* **The request**
Extract the lines of the records exactly as they appear, starting with the line that contains "Where should I click to: Open the" and going on through the line that contains "Action: (1183, 28)". Include both of those lines.

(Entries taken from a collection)
>>>>
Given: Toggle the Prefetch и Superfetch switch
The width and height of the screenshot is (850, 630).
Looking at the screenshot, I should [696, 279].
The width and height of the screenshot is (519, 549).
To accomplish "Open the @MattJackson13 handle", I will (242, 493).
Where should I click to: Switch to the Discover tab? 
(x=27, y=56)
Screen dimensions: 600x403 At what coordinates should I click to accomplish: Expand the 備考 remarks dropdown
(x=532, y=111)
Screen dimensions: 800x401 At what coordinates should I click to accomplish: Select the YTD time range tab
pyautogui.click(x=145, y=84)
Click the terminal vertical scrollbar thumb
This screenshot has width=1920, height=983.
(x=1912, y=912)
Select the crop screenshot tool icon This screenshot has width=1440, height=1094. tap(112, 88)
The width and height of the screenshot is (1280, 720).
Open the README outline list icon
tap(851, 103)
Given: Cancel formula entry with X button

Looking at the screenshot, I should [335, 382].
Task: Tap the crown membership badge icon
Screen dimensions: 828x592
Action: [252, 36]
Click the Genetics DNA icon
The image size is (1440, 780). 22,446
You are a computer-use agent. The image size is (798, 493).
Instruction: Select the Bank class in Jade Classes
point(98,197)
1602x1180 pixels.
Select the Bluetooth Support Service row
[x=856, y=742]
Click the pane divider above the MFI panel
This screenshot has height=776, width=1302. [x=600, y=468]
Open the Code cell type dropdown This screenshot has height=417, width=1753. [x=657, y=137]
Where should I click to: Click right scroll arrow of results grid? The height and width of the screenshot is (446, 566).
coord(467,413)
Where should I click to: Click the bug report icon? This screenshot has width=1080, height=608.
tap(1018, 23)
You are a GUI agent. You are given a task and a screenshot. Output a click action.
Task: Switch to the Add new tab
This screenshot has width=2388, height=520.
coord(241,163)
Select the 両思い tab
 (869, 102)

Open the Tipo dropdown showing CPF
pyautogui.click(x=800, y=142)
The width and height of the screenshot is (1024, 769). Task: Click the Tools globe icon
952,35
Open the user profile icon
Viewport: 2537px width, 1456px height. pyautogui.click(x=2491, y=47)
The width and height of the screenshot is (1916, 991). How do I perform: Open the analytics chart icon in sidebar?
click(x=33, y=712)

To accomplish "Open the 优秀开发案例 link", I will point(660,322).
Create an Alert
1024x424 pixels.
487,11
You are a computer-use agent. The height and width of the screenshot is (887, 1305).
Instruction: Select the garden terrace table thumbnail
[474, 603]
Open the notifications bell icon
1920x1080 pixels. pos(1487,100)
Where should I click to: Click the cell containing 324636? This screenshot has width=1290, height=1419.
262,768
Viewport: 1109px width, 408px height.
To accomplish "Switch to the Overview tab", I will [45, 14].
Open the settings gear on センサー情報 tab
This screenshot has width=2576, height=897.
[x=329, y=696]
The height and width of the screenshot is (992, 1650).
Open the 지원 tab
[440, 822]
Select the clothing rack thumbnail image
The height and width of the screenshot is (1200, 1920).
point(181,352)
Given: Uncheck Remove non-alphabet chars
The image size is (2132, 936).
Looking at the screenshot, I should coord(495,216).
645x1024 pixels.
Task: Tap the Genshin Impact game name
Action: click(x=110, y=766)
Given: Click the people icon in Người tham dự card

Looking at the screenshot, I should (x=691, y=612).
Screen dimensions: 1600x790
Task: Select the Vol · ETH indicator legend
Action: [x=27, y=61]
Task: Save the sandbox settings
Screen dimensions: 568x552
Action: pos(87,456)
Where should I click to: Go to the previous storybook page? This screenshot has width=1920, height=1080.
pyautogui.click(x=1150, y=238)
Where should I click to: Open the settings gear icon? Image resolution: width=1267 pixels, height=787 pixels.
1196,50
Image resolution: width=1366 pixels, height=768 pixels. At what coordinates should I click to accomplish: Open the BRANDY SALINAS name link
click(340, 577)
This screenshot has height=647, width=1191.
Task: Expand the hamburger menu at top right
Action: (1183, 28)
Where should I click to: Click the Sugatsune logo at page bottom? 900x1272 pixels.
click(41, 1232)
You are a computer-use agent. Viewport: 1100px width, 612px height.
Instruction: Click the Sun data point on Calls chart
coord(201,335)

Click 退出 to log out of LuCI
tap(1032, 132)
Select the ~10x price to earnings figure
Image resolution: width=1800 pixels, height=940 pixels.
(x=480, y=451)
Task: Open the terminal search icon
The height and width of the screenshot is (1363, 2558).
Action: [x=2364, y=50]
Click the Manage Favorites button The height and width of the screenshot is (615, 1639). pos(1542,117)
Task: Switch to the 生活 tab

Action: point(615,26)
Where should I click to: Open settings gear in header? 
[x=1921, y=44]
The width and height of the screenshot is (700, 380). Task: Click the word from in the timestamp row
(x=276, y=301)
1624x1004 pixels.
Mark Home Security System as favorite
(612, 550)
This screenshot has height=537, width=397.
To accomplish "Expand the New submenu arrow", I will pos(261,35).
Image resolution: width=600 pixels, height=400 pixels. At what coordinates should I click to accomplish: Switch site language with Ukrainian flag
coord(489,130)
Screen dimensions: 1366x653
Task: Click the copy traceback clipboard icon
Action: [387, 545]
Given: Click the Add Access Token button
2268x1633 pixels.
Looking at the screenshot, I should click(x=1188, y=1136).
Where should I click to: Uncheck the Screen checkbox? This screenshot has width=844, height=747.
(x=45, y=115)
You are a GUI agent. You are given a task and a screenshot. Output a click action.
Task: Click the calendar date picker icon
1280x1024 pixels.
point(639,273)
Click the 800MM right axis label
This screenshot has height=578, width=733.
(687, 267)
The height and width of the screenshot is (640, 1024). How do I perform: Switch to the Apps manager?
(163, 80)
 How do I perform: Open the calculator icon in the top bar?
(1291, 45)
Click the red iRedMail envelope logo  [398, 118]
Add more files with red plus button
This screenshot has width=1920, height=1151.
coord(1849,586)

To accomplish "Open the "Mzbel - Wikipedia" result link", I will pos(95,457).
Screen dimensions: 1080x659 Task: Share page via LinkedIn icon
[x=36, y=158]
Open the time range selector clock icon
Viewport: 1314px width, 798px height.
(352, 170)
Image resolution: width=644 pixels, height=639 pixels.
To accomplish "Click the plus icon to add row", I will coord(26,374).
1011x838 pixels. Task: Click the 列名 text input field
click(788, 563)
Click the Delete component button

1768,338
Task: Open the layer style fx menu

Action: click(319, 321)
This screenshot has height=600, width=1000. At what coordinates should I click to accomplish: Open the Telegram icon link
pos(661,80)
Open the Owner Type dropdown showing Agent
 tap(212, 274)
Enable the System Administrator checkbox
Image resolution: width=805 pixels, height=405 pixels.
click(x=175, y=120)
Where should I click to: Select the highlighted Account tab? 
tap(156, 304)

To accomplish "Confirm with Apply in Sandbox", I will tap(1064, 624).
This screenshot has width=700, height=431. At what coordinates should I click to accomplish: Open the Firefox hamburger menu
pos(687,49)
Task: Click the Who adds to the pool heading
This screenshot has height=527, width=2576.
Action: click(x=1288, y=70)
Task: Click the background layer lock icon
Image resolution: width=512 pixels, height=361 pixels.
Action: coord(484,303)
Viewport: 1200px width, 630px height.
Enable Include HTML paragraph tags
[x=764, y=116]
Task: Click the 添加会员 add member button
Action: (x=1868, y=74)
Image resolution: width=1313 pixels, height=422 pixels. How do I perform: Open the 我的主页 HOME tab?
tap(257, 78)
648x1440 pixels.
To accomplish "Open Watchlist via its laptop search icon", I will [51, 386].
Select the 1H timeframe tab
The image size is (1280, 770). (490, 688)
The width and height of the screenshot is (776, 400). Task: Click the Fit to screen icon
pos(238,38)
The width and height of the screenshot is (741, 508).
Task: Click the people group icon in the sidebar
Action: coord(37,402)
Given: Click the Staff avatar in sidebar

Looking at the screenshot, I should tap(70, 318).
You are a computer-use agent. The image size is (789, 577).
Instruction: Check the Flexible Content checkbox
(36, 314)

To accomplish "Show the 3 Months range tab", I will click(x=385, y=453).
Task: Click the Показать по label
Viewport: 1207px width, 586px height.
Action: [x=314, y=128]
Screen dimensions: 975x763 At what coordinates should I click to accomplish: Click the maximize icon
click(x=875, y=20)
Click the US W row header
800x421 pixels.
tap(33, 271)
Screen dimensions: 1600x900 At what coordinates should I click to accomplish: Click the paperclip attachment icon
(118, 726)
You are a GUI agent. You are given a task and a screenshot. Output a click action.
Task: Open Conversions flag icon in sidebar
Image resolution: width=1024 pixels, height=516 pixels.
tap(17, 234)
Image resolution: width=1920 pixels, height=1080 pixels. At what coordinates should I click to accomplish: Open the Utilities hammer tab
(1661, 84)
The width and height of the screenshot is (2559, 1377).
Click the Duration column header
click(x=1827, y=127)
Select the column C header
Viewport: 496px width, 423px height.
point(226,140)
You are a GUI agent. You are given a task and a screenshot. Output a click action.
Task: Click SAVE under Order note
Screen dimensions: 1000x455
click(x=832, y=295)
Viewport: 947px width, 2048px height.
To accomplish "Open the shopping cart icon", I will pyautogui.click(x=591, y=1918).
<<<<
* **Complete output**
Where should I click to: Open the settings gear icon? Image resolution: width=1267 pixels, height=787 pixels.
1196,50
Image resolution: width=1366 pixels, height=768 pixels. At what coordinates should I click to accomplish: Open the BRANDY SALINAS name link
click(340, 577)
This screenshot has height=647, width=1191.
Task: Expand the hamburger menu at top right
Action: (1183, 28)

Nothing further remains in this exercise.